── PASSAGE GIVEN ──
Earlier this week I was reminded of the power of minds meeting.

I believe very strongly, that there is something enormously powerful about people sitting together in a room.  Much of my week tends to be spent, sitting with one or more other people, talking, and hopefully thinking together.  There is something magical that can happen when minds meet other minds.  Regardless of the number, the sum is somehow greater than its parts.




I had prepared for the agenda, but could not have anticipated what the meeting would bring.  The energy and dynamism had little to do with the caffeine and sugar which were available on the boardroom table between us.  A group of individuals, brought together by a common purpose, and a shared aspiration, breathes potential.

And that's what happened.  Abstract concepts may be suddenly brought alive and into reality.  Individual ideas can become shared perceptions.  Differing opinions can be worked through, and explored.  Different conclusions may be drawn, but the process is itself useful.
───
── DATA EXTRACT ──
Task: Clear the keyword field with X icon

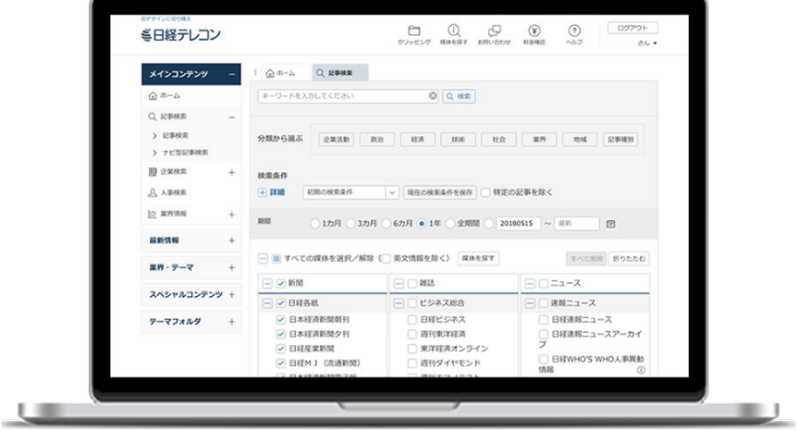Action: 433,96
───
- **EXERCISES TO COMPLETE**
A - In the passage on minds meeting, what did the energy and dynamism of the meeting have little to do with?
B - Write a continuation of the passage on minds meeting, beginning immediately after its final sentence.

- **THE RESPONSES**
A - The caffeine and sugar that were available on the boardroom table.

B -
I get a lot from working around other people.  At times, it's one of the things I miss most about working in an office, as part of a team.  At other times that very thing is something I don't miss at all.  But on Tuesday I was reminded of the power of what can happen when people 'show up' and engage in this profoundly and uniquely human manner.  No other species uses its reason to allow our present judgments to be informed by past experience, and nothing else has the power to communicate in the ways we do.

Sometimes it's what doesn't go in the PowerPoint that makes the difference.  The things that can't be measured. 




Social engagement and functioning have interested and excited me for some time.  This interest led me to study classical civilisations, and consider how political and philosophical ideas informed societal interaction. 

Aristotle described humans as political animals, from which I infer that we are social beings.  We can thrive when we are around others, and are pursuing goals alongside our kin.  In this way, social interaction is a cornerstone of human life, yet how this happens remains somewhat mysterious.  The neural mechanisms underlying social cognition are still poorly understood.





Recently, research that integrates approaches from neuroscience and social psychology has begun to shed light on these processes, and converging evidence from neuroimaging studies suggests a unique role for
the medial frontal cortex which is capable of meta-cognitive representations which allow us to have 'thoughts about thoughts'. 

It is quite possible that this 'thinking about thinking' is what facilitates much social cognition:  allowing us to reflect values that other people attach to actions and outcomes, and also to reflect on what other people think about us.